## WHAT THE EXERCISE ASKS:
Reproduce the stretch of the records from the line containing "has width=1293, height=668." through the line containing "Looking at the image, I should click on (407, 229).", both included.

Word and element location records:
::::::::::

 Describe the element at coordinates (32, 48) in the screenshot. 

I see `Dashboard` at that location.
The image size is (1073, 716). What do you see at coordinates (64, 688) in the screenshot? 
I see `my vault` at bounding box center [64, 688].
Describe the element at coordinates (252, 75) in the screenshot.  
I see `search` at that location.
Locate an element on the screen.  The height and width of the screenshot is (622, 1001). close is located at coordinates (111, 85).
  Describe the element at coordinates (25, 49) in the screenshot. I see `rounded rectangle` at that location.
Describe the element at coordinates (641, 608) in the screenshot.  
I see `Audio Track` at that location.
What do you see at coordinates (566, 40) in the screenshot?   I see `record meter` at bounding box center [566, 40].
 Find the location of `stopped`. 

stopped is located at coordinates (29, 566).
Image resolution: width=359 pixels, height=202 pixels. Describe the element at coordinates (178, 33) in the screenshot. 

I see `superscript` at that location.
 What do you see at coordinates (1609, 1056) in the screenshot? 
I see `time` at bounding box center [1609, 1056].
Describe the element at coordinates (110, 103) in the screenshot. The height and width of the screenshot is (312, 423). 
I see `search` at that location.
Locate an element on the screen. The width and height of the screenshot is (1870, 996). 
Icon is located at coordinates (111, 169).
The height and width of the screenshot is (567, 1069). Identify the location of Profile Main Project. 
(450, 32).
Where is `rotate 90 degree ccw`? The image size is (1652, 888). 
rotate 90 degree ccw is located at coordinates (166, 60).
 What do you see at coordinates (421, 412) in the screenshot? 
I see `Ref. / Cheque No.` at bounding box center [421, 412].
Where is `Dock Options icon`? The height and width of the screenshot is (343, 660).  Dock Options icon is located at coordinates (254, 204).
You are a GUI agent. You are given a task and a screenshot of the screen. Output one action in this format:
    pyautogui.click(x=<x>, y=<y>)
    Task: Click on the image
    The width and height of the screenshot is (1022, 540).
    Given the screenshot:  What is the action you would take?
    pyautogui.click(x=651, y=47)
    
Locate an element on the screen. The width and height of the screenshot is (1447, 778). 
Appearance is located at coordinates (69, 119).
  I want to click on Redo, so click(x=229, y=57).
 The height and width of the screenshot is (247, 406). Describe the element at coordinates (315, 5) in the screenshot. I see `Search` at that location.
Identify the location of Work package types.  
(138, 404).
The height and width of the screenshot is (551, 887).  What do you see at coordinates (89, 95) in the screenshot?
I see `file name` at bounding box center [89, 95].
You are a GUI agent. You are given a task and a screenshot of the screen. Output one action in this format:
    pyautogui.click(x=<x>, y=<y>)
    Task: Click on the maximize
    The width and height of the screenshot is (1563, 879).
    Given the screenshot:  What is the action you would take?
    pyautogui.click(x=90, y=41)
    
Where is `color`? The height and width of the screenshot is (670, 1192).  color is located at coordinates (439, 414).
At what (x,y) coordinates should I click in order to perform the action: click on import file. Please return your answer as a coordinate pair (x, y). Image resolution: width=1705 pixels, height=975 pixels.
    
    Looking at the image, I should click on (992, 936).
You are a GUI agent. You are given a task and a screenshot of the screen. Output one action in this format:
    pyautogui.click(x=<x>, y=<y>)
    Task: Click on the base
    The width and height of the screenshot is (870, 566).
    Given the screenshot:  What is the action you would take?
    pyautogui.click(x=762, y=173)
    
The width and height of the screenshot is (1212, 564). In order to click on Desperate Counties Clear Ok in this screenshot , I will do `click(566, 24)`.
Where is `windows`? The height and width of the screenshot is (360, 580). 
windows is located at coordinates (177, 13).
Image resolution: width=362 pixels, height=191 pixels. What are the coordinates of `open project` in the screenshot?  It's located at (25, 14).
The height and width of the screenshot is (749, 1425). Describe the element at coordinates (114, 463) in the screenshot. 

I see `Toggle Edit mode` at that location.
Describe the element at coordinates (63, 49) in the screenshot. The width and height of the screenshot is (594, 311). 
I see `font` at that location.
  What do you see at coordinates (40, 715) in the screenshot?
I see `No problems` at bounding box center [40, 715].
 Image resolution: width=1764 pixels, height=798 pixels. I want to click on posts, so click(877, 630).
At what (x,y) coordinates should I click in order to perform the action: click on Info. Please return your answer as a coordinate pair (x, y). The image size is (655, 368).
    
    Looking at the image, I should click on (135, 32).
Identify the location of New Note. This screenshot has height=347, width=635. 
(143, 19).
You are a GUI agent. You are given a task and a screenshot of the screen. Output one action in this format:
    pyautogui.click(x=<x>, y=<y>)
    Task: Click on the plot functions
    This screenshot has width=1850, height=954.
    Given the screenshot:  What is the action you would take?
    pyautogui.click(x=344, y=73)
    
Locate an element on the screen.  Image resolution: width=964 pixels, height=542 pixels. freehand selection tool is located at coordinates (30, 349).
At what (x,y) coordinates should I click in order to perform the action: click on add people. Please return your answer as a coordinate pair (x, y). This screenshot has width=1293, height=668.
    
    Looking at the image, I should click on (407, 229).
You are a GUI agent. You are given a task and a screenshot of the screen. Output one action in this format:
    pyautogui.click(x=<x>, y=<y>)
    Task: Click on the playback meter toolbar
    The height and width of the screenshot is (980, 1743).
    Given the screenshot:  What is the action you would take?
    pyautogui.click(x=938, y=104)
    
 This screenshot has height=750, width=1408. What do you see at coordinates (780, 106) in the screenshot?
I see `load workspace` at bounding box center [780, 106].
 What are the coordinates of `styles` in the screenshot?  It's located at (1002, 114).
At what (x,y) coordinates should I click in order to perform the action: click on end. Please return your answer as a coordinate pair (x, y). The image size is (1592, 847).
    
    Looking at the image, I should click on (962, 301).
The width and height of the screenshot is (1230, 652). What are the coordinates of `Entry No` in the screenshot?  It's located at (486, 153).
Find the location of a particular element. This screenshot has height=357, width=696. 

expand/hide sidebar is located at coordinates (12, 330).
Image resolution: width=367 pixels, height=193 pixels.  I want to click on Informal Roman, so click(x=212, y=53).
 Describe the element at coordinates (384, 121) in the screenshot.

::::::::::

## RESULT BELOW:
At what (x,y) coordinates should I click in order to perform the action: click on add people. Please return your answer as a coordinate pair (x, y). This screenshot has width=1293, height=668.
    
    Looking at the image, I should click on (407, 229).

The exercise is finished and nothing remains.